= Action item =
The records that follow must be reproduced in full, with every picture excluded.

= Task data =

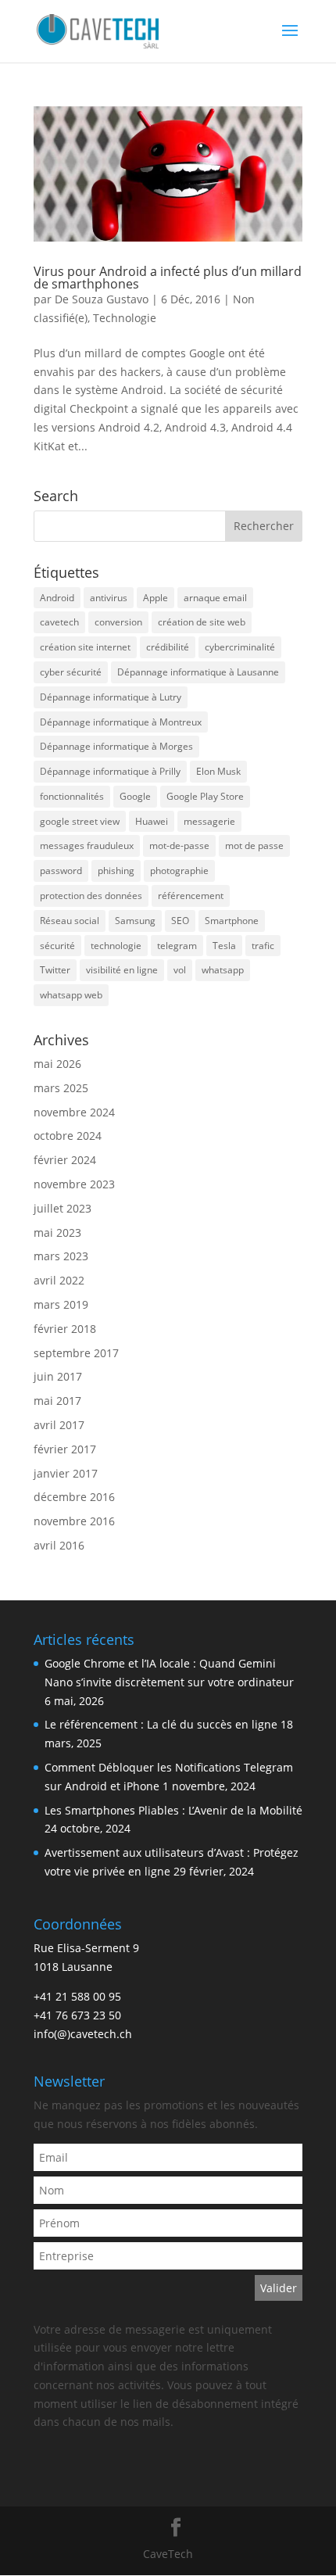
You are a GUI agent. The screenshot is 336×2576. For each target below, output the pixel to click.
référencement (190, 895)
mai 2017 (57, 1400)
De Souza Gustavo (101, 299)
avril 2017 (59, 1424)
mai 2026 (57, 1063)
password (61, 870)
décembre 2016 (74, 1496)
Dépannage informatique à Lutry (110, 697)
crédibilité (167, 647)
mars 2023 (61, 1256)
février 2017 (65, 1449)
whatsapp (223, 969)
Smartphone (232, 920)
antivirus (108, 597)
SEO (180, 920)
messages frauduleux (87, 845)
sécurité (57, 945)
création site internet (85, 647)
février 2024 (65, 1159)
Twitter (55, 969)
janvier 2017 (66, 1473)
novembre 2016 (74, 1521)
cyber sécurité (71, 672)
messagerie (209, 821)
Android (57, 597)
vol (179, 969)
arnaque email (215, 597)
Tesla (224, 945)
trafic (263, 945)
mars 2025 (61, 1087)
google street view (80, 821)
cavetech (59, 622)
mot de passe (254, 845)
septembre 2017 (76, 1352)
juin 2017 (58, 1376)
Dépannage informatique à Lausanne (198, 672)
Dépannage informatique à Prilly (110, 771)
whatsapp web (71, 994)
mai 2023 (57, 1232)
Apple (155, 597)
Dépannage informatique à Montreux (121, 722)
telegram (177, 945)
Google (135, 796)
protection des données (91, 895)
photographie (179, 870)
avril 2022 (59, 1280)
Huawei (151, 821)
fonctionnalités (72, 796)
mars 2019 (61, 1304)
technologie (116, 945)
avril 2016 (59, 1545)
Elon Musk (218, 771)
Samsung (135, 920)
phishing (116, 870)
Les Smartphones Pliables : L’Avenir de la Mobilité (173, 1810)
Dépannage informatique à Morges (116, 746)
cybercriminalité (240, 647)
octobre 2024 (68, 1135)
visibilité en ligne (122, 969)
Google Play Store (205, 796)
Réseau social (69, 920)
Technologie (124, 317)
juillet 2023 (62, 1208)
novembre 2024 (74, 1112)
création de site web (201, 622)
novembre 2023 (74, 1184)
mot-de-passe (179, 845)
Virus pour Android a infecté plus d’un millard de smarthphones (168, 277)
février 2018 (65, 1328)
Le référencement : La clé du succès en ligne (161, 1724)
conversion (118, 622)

= Answer section =
You are a GUI agent. The screenshot is 336×2576. For each target below, output the pixel to click.
référencement (190, 895)
mai 2017 (57, 1400)
De Souza Gustavo (101, 299)
avril 2017 (59, 1424)
mai 2026 (57, 1063)
password (61, 870)
décembre 2016 (74, 1496)
Dépannage informatique à Lutry (110, 697)
crédibilité (167, 647)
mars 2023 (61, 1256)
février 2017 (65, 1449)
whatsapp (223, 969)
Smartphone (232, 920)
antivirus (108, 597)
SEO (180, 920)
messages frauduleux (87, 845)
sécurité (57, 945)
création site internet (85, 647)
février 2024 (65, 1159)
Twitter (55, 969)
janvier 2017 (66, 1473)
novembre 2016 (74, 1521)
cyber sécurité (71, 672)
messagerie (209, 821)
Android (57, 597)
vol (179, 969)
arnaque email (215, 597)
Tesla (224, 945)
trafic (263, 945)
mars 2025 (61, 1087)
google street view (80, 821)
cavetech (59, 622)
mot de passe (254, 845)
septembre 2017 (76, 1352)
juin 2017 (58, 1376)
Dépannage informatique à Lausanne (198, 672)
Dépannage informatique à Prilly (110, 771)
whatsapp web (71, 994)
mai 2023 (57, 1232)
Apple (155, 597)
Dépannage informatique à Montreux (121, 722)
telegram (177, 945)
Google (135, 796)
protection des données (91, 895)
photographie (179, 870)
avril 2022 (59, 1280)
Huawei (151, 821)
fonctionnalités (72, 796)
mars 2019 (61, 1304)
technologie (116, 945)
avril 2016 (59, 1545)
Elon Musk (218, 771)
Samsung (135, 920)
phishing (116, 870)
Les Smartphones Pliables : L’Avenir de la Mobilité (173, 1810)
Dépannage informatique à Morges (116, 746)
cybercriminalité (240, 647)
octobre 2024 (68, 1135)
visibilité en ligne (122, 969)
Google Play Store (205, 796)
Réseau social (69, 920)
Technologie (124, 317)
juillet 2023 (62, 1208)
novembre 2024 (74, 1112)
création de site web (201, 622)
novembre 2023 (74, 1184)
mot-de-passe (179, 845)
Virus pour Android a infecté plus d’un millard de smarthphones (168, 277)
février 2018 (65, 1328)
Le référencement : La clé du succès en ligne (161, 1724)
conversion (118, 622)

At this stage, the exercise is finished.